There are 1 best solutions below

3
On BEST ANSWER

It converges, but slowly. Here is my python code comparing iterations [10, 14], [1000, 1004], and [100000, 100004].

They are closer and closer, and the lines change less and less within 5 iterations. You expect their distance decrease about 1/10 after making x100 more iterations, as there is a 1/sqrt(n) convergence.

import numpy as np
import matplotlib.pyplot as plt

rng = np.random.default_rng()

MxI = 100005
MxL = 1000

ResultArray1 = np.zeros(MxI)
s = []

for i in range(2):
    for cnt in range(MxI):

        xPos = rng.uniform(0, 1, MxL)
        ResultArray1[cnt] = (xPos < 0.5).sum() / MxL

    s.append((1000 * ResultArray1.cumsum() / np.ones_like(ResultArray1).cumsum()) - 500)

plt.plot(s[0][10:15])
plt.plot(s[1][10:15])
plt.show()

plt.plot(s[0][1000:1005])
plt.plot(s[1][1000:1005])
plt.show()

plt.plot(s[0][100000:100005])
plt.plot(s[1][100000:100005])
plt.show()

In the picture, the difference is on order of 1, then order of 0.1, then order of 0.01 as it approximately should be:

10 iterations

1,000 iterations

100,000 iterations

As for the math, we are averaging iid Binomial(1000, 1/2) random variables, so they converge to the mean of one of them, which is $1000 \cdot (1/2) = 500$.

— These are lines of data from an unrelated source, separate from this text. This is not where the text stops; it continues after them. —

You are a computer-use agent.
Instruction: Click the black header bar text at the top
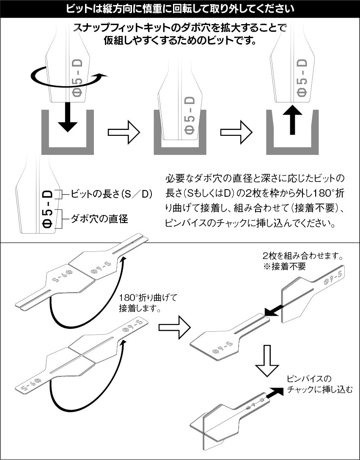click(180, 8)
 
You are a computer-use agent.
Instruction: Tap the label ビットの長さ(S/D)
click(108, 194)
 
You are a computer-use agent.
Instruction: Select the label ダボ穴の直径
click(99, 219)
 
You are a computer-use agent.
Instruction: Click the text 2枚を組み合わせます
click(302, 257)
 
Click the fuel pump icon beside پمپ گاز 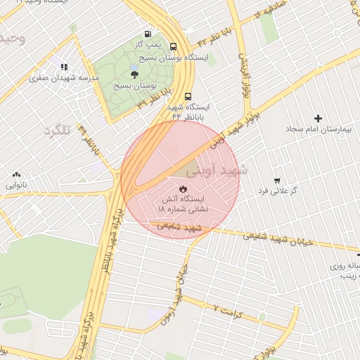tap(148, 34)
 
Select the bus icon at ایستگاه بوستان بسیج tap(174, 46)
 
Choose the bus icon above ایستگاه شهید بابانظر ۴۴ tap(188, 96)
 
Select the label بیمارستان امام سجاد tap(318, 130)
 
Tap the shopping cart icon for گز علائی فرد tap(277, 180)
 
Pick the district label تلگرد tap(58, 131)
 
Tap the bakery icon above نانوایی tap(16, 174)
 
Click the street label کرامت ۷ tap(227, 310)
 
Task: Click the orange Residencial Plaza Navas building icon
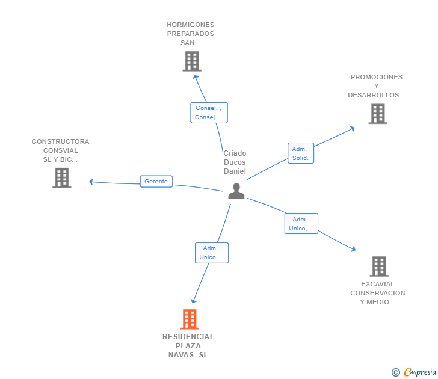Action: point(190,319)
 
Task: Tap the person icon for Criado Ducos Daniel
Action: point(236,191)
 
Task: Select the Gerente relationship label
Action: point(156,182)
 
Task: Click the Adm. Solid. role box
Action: point(301,153)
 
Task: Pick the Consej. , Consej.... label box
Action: point(209,113)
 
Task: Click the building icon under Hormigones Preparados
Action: point(192,61)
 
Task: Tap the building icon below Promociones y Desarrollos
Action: point(378,114)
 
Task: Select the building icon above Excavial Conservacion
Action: point(379,267)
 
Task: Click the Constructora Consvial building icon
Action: point(62,178)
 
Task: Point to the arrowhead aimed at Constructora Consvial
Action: point(91,182)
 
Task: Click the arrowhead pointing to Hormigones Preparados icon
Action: point(196,76)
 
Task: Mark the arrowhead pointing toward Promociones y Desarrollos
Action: point(353,129)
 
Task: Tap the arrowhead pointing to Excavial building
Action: point(354,249)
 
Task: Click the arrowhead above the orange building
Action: point(193,301)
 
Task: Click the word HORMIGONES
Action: point(191,25)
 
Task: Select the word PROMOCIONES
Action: point(377,77)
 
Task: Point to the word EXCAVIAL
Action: point(378,284)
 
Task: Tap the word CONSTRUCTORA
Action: point(61,141)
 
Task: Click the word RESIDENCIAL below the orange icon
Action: point(188,337)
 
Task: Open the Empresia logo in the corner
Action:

The variance is $\textrm{var}((X_1 + \cdots + X_n) / n) = \frac{n \cdot \textrm{var}(X_1)}{n^2} =\frac{\textrm{var}(X_1)}{n}$. So the standard deviation decays as 1/sqrt(n). And that is also the decay of the difference of two of them, as in that case the difference has x2 the variance which also decays as 1/sqrt(n). The $1/\sqrt(5/3.5)\approx 0.83$ improvement is not necessary visible. This 0.83 is true if you take the average distance after both 35000 and 50000 iterations independently and compare.